TASK BRIEF » Rewrite the data from the line with "Open 新闻 in the navigation bar" to the line with "Action: tap(943, 155)", replacing "navigation bar" with "menu bar" and keeping everything else unchanged. Omit the pictures.

DATA SHOWN »
******
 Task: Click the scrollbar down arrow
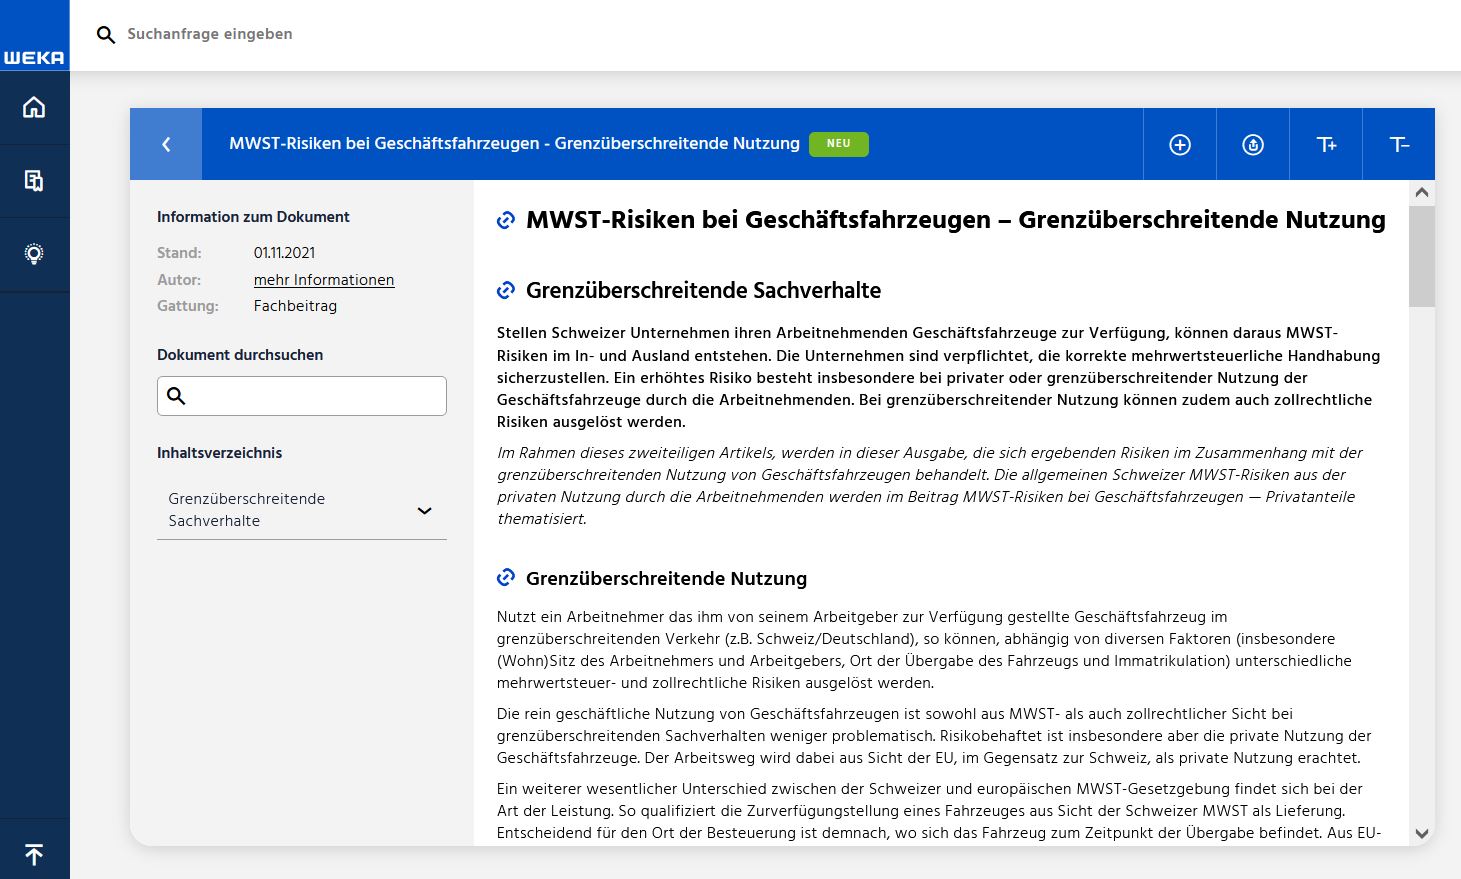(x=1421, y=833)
******
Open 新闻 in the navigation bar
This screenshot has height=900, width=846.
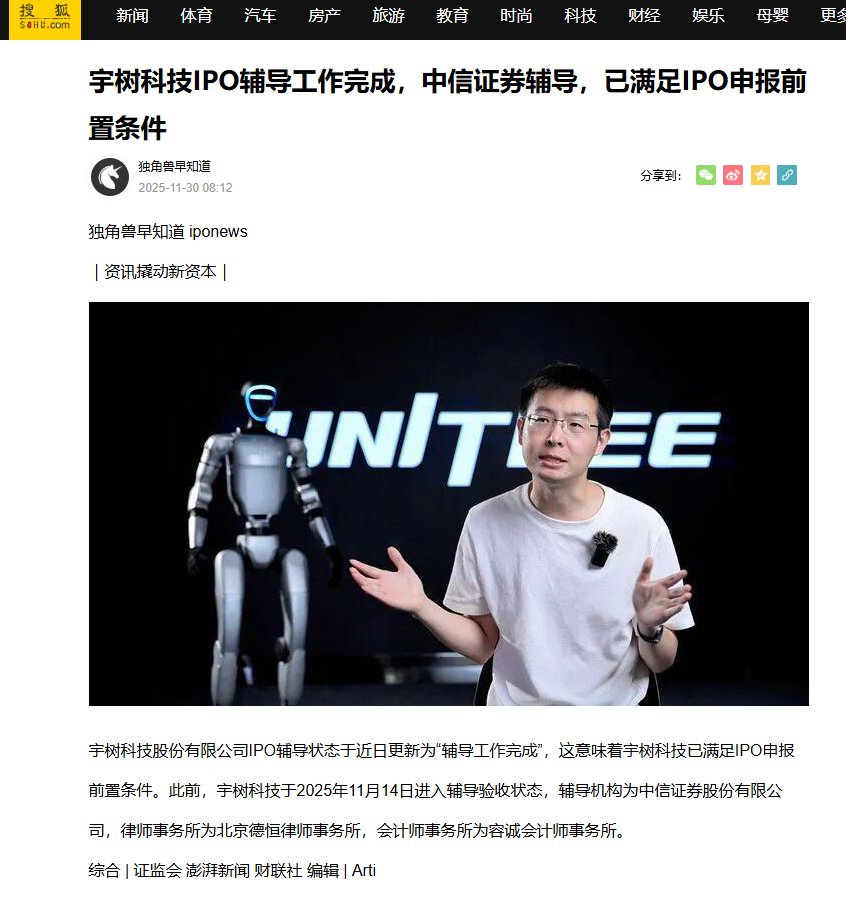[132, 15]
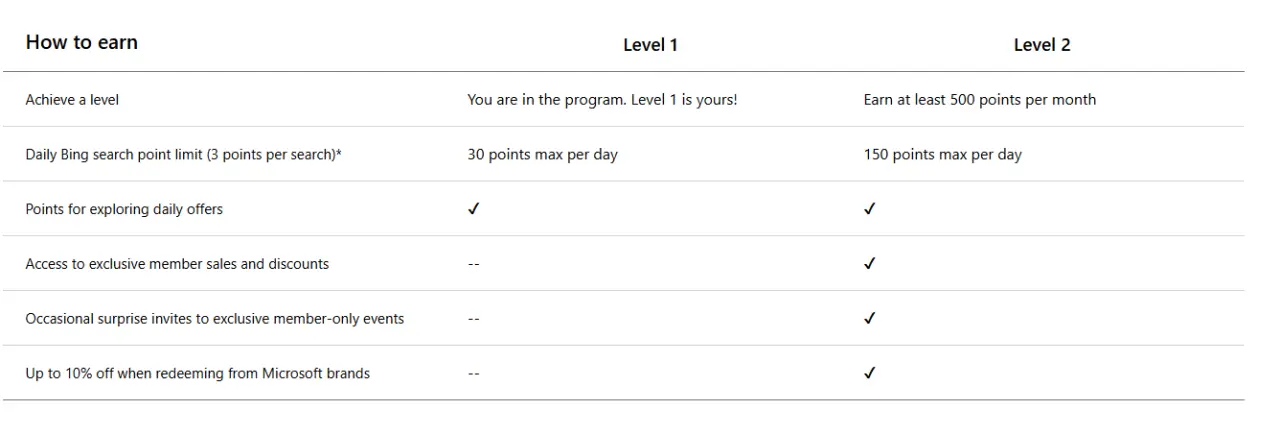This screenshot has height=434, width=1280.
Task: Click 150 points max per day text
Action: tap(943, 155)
******
TASK OUTPUT »
Open 新闻 in the menu bar
This screenshot has height=900, width=846.
[132, 15]
This screenshot has height=434, width=1280.
Task: Click 150 points max per day text
Action: tap(943, 155)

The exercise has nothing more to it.